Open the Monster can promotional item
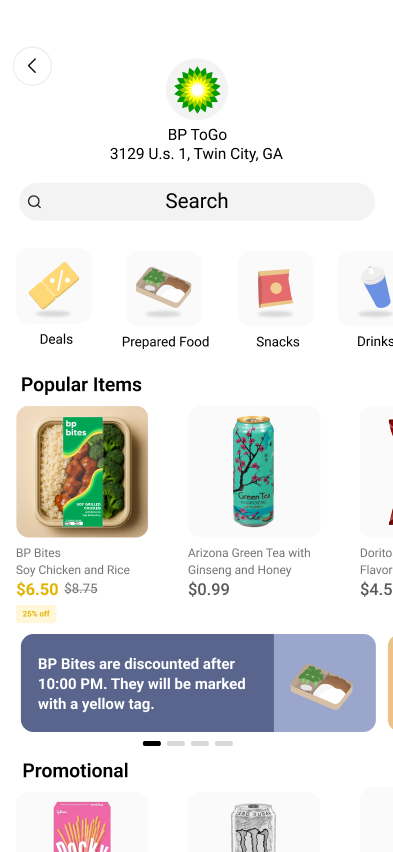tap(254, 822)
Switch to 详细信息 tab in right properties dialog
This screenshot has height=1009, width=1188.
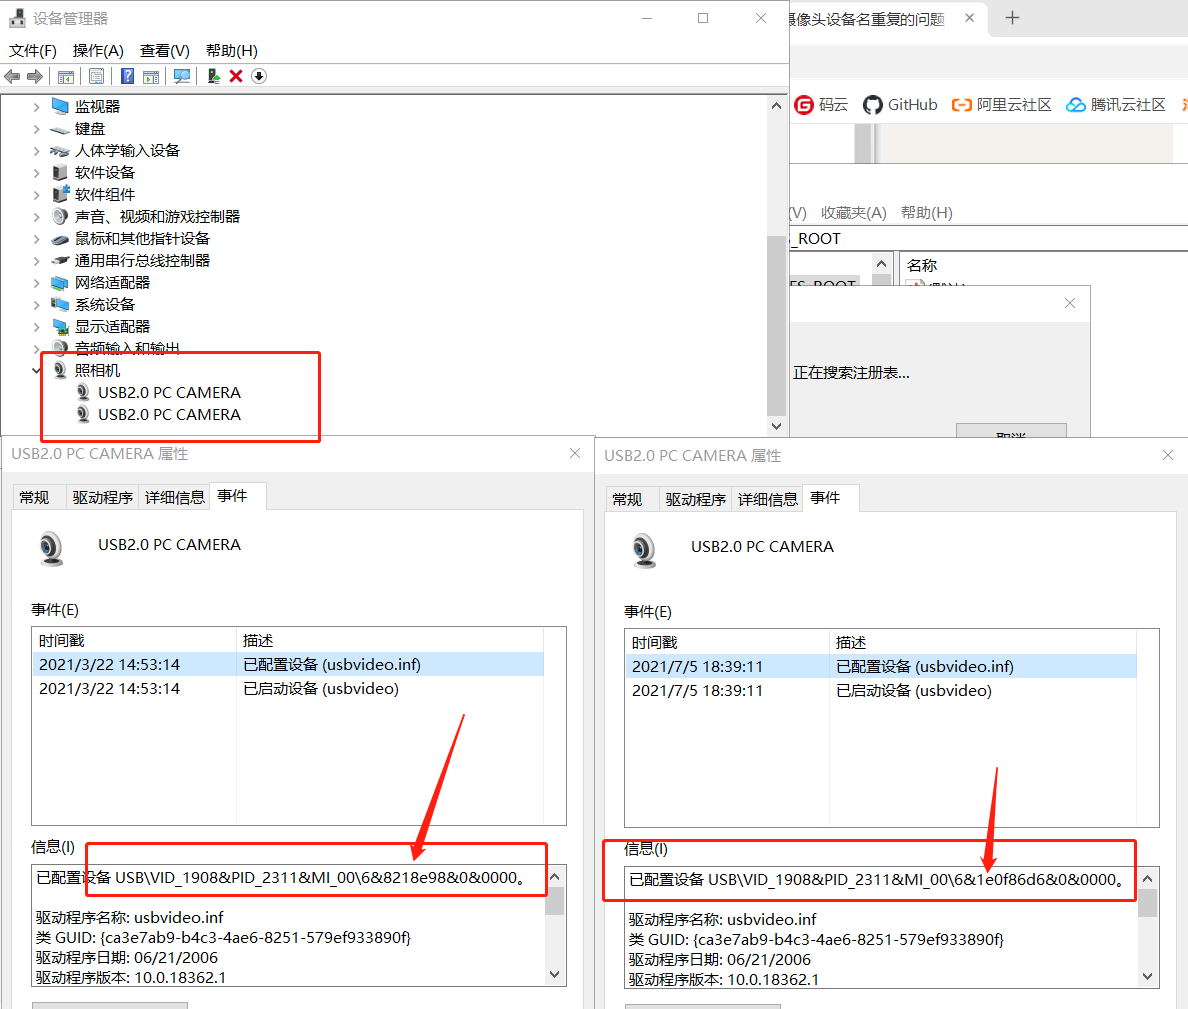767,499
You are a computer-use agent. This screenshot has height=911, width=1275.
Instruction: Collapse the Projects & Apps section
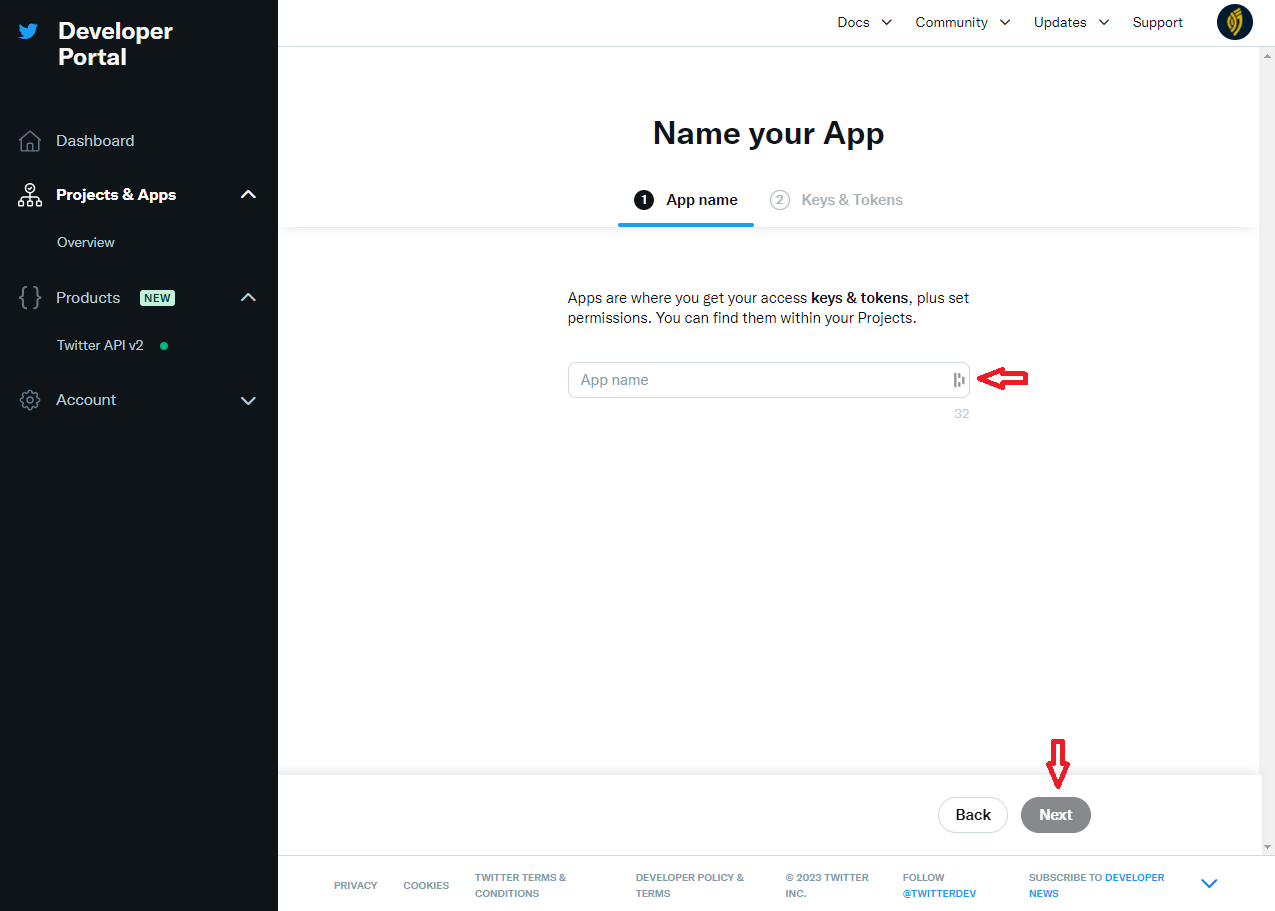[249, 195]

+---+

Prompt:
Rewrite all of the records above with "screenshot" swapped for "image" everywhere it occurs and everything else kept the same. Leave the pictures out.

Written response:
Open the Monster can promotional item
tap(254, 822)
Switch to 详细信息 tab in right properties dialog
This image has height=1009, width=1188.
767,499
You are a computer-use agent. This image has height=911, width=1275.
Instruction: Collapse the Projects & Apps section
[249, 195]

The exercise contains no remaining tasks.